In no less than three recent decisions, the Federal Fiscal Court (Bundesfinanzhof, BFH) ruled that the so-called "first place of employment", which is decisive for income tax purposes, in the case of a posting abroad is the fixed place of business of the host company where the employee works for the duration of the posting.
It is not uncommon for employees (also within a company group) to work for a certain period of time at (sister) companies abroad by way of a posting of employees. As a rule, the employment relationship with the home company is "suspended" for the duration of the posting. From the perspective of income tax law, the question arises in these cases as to where the so-called "first place of employment" is located in relation to the foreign activity. This is important for assessing the extent to which the posted employee can deduct the costs, e.g. for his home abroad or the flights between his home country and place of work, as income-related expenses.
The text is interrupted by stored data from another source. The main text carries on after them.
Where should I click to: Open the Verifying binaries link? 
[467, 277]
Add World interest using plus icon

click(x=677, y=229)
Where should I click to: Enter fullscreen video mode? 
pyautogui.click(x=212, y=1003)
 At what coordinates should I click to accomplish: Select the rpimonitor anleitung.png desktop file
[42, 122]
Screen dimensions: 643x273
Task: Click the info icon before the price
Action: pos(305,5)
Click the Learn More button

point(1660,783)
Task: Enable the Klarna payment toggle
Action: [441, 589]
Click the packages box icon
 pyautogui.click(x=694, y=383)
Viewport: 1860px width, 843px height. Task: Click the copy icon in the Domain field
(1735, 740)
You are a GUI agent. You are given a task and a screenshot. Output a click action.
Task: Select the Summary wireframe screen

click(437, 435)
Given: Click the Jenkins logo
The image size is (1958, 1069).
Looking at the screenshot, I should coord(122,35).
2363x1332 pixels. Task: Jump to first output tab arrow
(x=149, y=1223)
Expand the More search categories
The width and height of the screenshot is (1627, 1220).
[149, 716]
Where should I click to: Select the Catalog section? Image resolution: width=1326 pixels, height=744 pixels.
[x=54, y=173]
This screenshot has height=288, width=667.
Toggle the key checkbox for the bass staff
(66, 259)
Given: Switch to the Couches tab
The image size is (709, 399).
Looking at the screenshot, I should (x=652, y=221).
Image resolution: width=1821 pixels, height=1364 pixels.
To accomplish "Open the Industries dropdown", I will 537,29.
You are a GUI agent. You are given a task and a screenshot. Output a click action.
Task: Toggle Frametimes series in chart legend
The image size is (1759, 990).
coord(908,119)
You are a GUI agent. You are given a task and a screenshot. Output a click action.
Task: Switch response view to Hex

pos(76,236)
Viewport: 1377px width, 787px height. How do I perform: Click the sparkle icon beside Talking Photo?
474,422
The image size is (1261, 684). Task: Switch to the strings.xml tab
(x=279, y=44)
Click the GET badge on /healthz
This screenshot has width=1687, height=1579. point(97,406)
The "first place of employment" is defined in section 9(4) sentence 1 EStG as the fixed place of business of the employer, an affiliated company or a third party designated by the employer to which the employee is permanently assigned.
In the cases decided by the BFH, the judges assumed that the employee was "permanently assigned" to the foreign company on the basis of an employment contract with the foreign company that was limited to a period of 3 years. The suspended employment relationship in Germany did not change this assessment, nor did the fact that the employee had kept his home in Germany during the posting.
The ruling shows that even in the case of a temporary posting, special attention should be paid to the tax consequences of the posting in order to avoid unpleasant surprises. A "first place of employment" is not impossible in this context; however, caution is required in the contractual and actual structuring of the posting.